Dalam rangka membantu peternak yang terdampak PMK, pemerintah juga telah memberikan kompensasi dan bantuan berupa penggantian ternak yang telah diatur dalam Kepmentan 518/2022.
Adapun besaran bantuan kepada peternak terdampak PMK adalah sapi dan kerbau sebesar Rp10 juta rupiah per ekor; kambing dan domba Rp1,5 juta per ekor; dan babi Rp2 juta per ekor.
Pemerintah juga akan memberikan bantuan berupa pakan untuk sapi perah terdampak PMK dalam rangka peningkatan produktivitas pasca PMK.
Sementara itu, data pemberian bantuan pemerintah per 17 November 2022, telah mencapai total aktual sebesar Rp79,8 miliar atau setara dengan 8.025 ekor.
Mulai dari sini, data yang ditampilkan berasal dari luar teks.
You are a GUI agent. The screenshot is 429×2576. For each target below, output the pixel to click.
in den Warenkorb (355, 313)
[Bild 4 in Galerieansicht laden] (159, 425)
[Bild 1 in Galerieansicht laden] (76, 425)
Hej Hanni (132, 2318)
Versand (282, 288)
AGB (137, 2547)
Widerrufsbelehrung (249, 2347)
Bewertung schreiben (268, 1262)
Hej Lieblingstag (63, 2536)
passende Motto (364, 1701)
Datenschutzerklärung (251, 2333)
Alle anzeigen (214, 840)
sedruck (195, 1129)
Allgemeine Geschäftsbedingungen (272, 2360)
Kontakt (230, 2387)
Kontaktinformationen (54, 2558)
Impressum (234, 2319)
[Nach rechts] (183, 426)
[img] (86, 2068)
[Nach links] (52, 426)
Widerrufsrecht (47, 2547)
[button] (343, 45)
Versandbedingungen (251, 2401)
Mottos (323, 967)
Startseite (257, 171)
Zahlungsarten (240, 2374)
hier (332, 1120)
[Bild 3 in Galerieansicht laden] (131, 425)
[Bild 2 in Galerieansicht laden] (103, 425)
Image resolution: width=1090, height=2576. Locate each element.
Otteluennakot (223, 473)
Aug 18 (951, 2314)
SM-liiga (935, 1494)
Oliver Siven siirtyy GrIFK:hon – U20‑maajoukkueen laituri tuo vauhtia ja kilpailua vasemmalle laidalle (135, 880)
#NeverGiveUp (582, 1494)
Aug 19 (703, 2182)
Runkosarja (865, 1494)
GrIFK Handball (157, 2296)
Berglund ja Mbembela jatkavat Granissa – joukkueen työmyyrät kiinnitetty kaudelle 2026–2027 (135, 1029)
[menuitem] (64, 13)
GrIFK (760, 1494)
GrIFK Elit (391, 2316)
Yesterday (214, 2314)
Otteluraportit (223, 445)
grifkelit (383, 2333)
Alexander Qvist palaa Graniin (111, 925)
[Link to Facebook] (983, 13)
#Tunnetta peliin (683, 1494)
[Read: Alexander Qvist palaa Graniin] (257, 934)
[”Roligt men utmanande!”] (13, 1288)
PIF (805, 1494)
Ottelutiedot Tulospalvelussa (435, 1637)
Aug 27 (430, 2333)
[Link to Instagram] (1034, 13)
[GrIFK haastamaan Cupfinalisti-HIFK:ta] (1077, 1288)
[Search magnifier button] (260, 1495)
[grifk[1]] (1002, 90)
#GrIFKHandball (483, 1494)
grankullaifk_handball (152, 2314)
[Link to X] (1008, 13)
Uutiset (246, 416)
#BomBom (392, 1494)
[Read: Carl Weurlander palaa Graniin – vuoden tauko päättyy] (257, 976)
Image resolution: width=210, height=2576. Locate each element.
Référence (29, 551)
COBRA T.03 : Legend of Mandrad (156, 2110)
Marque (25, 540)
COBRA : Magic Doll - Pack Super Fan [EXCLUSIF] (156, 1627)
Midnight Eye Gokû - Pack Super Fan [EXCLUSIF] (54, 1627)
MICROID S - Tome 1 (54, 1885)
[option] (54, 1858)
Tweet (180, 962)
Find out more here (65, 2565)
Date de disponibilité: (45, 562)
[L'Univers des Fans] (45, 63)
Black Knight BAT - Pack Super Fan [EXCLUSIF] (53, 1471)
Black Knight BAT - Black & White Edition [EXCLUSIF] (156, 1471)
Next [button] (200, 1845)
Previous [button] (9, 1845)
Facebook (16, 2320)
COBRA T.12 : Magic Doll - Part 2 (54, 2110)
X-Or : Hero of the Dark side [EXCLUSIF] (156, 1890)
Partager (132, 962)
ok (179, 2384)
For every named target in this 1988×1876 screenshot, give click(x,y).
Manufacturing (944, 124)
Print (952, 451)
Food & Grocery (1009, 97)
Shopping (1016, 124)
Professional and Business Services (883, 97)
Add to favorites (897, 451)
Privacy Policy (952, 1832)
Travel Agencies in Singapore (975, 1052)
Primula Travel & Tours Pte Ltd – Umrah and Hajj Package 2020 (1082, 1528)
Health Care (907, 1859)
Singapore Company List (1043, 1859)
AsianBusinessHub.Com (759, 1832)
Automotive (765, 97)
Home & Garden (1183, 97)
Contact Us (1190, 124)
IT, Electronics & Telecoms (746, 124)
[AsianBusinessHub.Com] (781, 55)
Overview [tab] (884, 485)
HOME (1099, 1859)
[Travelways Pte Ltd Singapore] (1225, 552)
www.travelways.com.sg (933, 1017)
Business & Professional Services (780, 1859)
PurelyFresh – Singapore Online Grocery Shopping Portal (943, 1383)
Ke depan perlu dilakukan percepatan proses realisasi sehingga para peternak terdampak PMK dapat segera terbantu.
Dia juga meminta terus dukungan semua pihak baik pemerintah pusat, pemerintah daerah, masyarakat, khususnya para peternak untuk menyukseskan pengendalian PMK di Indonesia. Agar terus berkomitmen mendukung penanganan dan pengendalian PMK, serta penyakit hewan menular strategis lainnya.
“(Sekaligus) memperkuat sistem kesehatan hewan nasional agar subsektor peternakan lebih maju, sehingga dapat menjaga ketahanan pangan nasional dan perekonomian Indonesia,” pungkasnya.
Mengutip Data Crisis Center Siagapmk, per 24 November 2022 pukul 09.00 WIB, hewan ternak yang mengalami sakit PMK mencapai 580.199 ekor. Terdiri dari 516.358 ekor sembuh; 13.176 ekor potong bersyarat; 10.269 ekor mati; dan 40.396 ekor belum sembuh dari PMK.
Adapun dalam waktu yang sama, realisasi hewan ternak yang sudah divaksin mencapai 6.705.628 ekor yang tersebar di 398 Kabupaten/Kota di Indonesia.
Dengan demikian, hingga kini rata-rata persentase vaksin PMK nasional secara keseluruhan telah mencapai 54,43%; dengan realisasi vaksin tertinggi dan terendah, masing-masing di NTB (98,37%) dan Sulawesi Utara (0,65%).
Vaksin tersebut meliputi 5,37 juta ekor sapi potong; 279.872 ekor sapi perah; 124.728 ekor kerbau; 429.411 ekor kambing; 176.100 ekor domba; dan 325.285 ekor babi.